In your copy, reproduce each entry exactly and include no picture.
:::
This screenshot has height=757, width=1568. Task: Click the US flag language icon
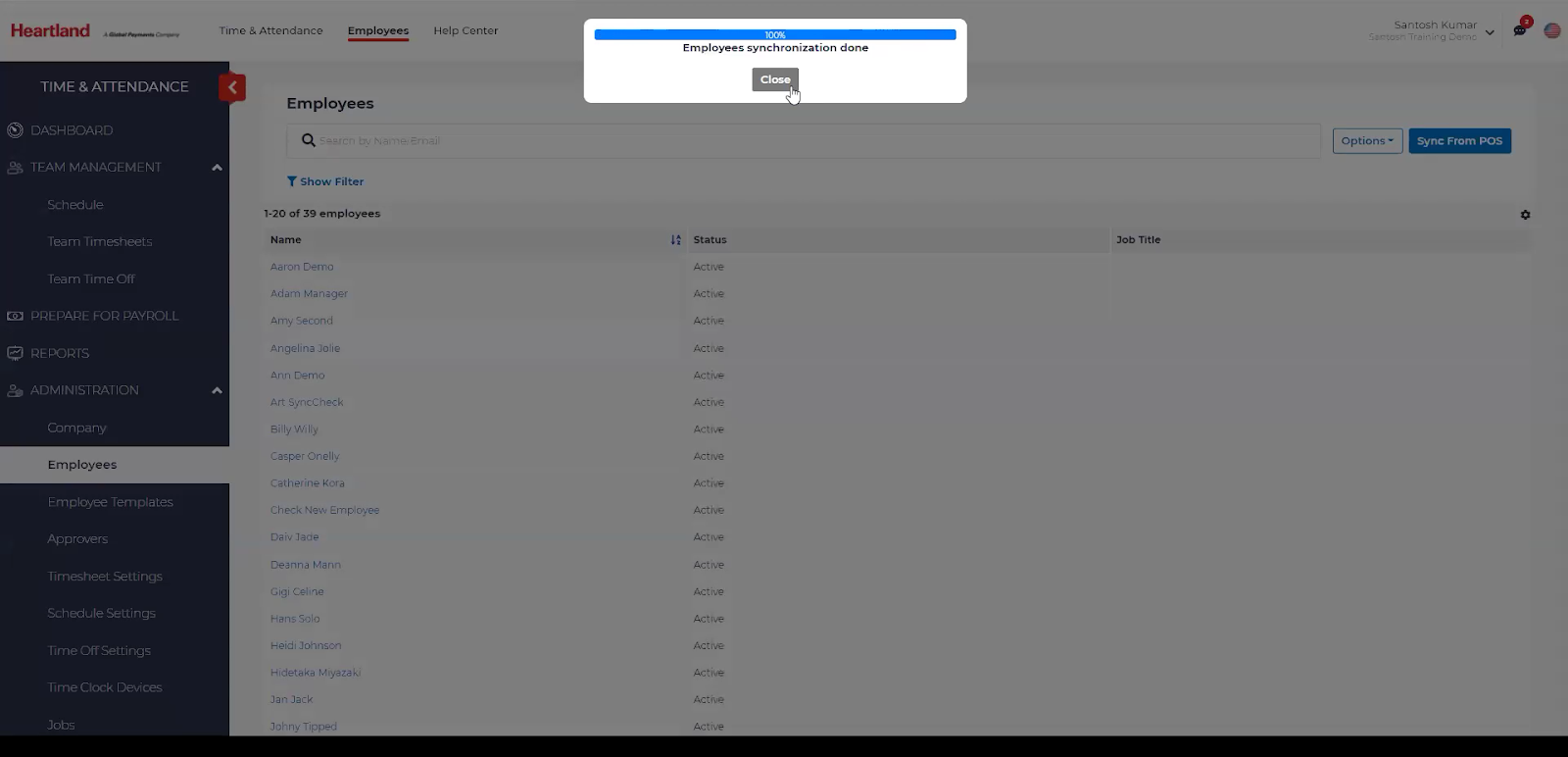point(1552,30)
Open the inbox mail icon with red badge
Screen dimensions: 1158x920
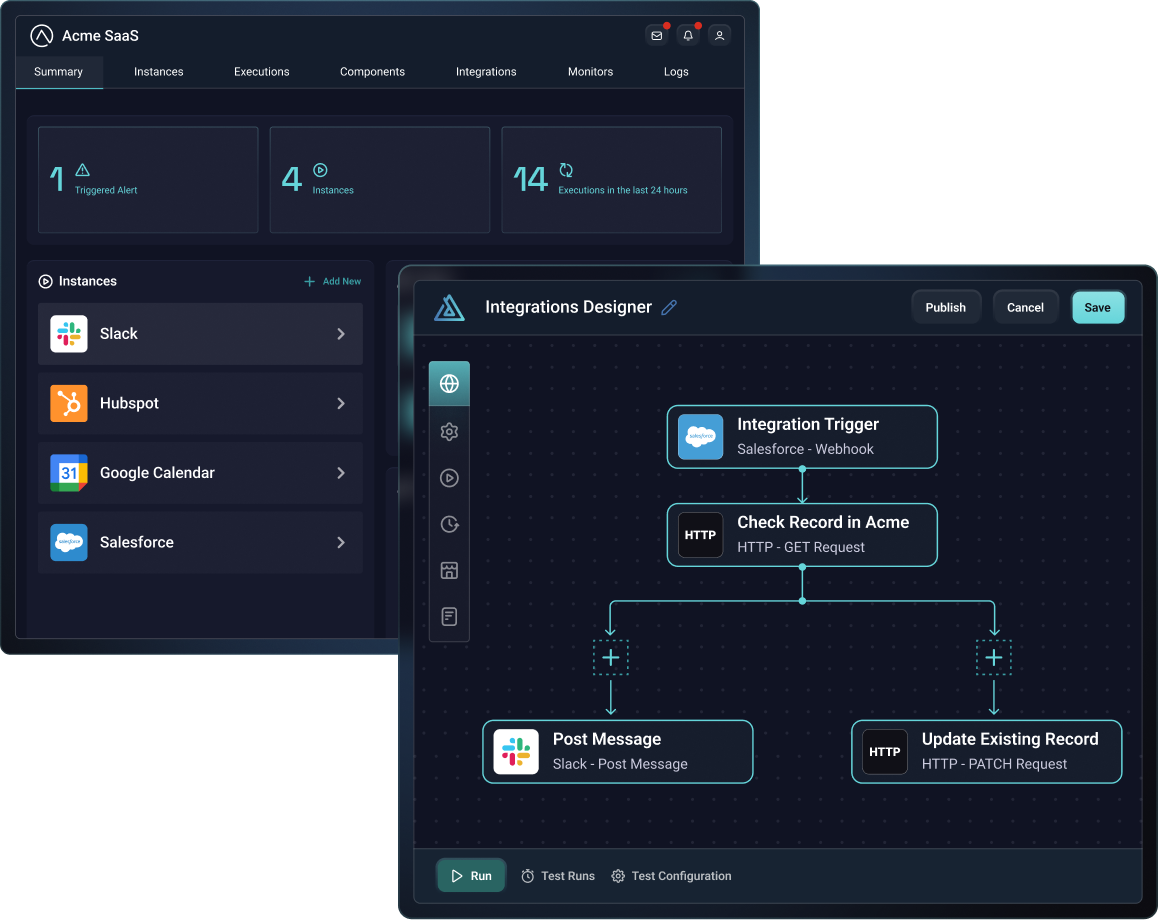pos(656,35)
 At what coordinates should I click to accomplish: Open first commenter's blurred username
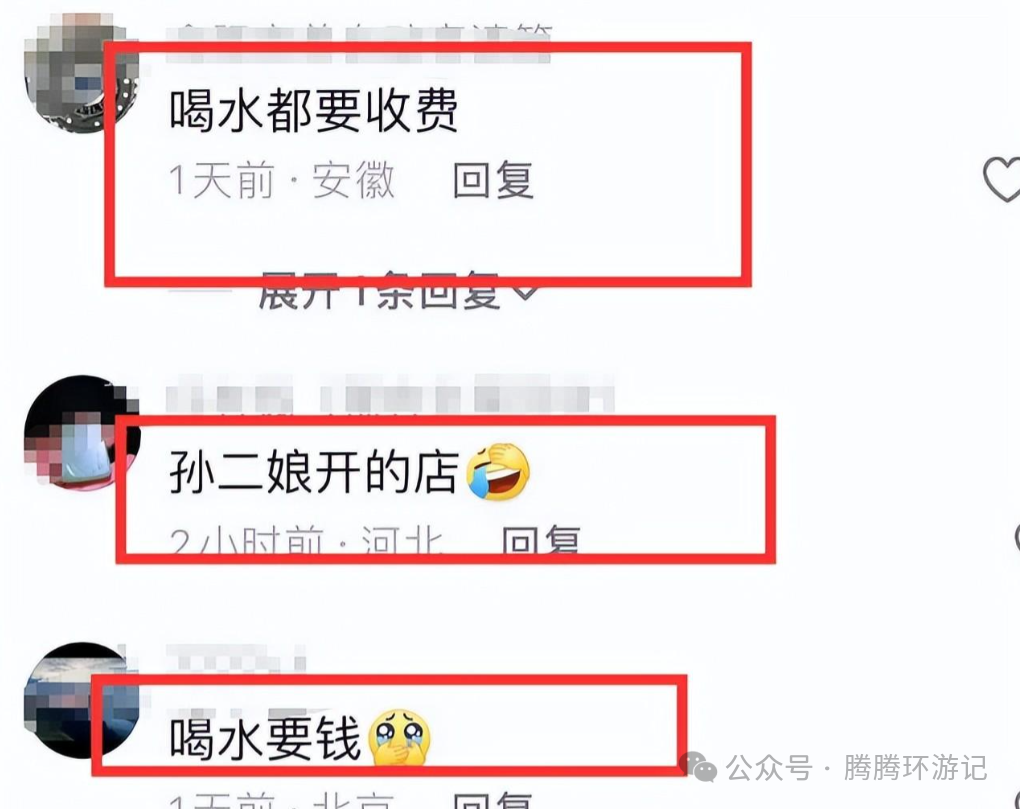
:::
**EXERCISE OUTPUT:**
This screenshot has height=757, width=1568. Task: Click the US flag language icon
point(1552,30)
Open the inbox mail icon with red badge
Screen dimensions: 1158x920
pos(656,35)
 At what coordinates should I click to accomplish: Open first commenter's blurred username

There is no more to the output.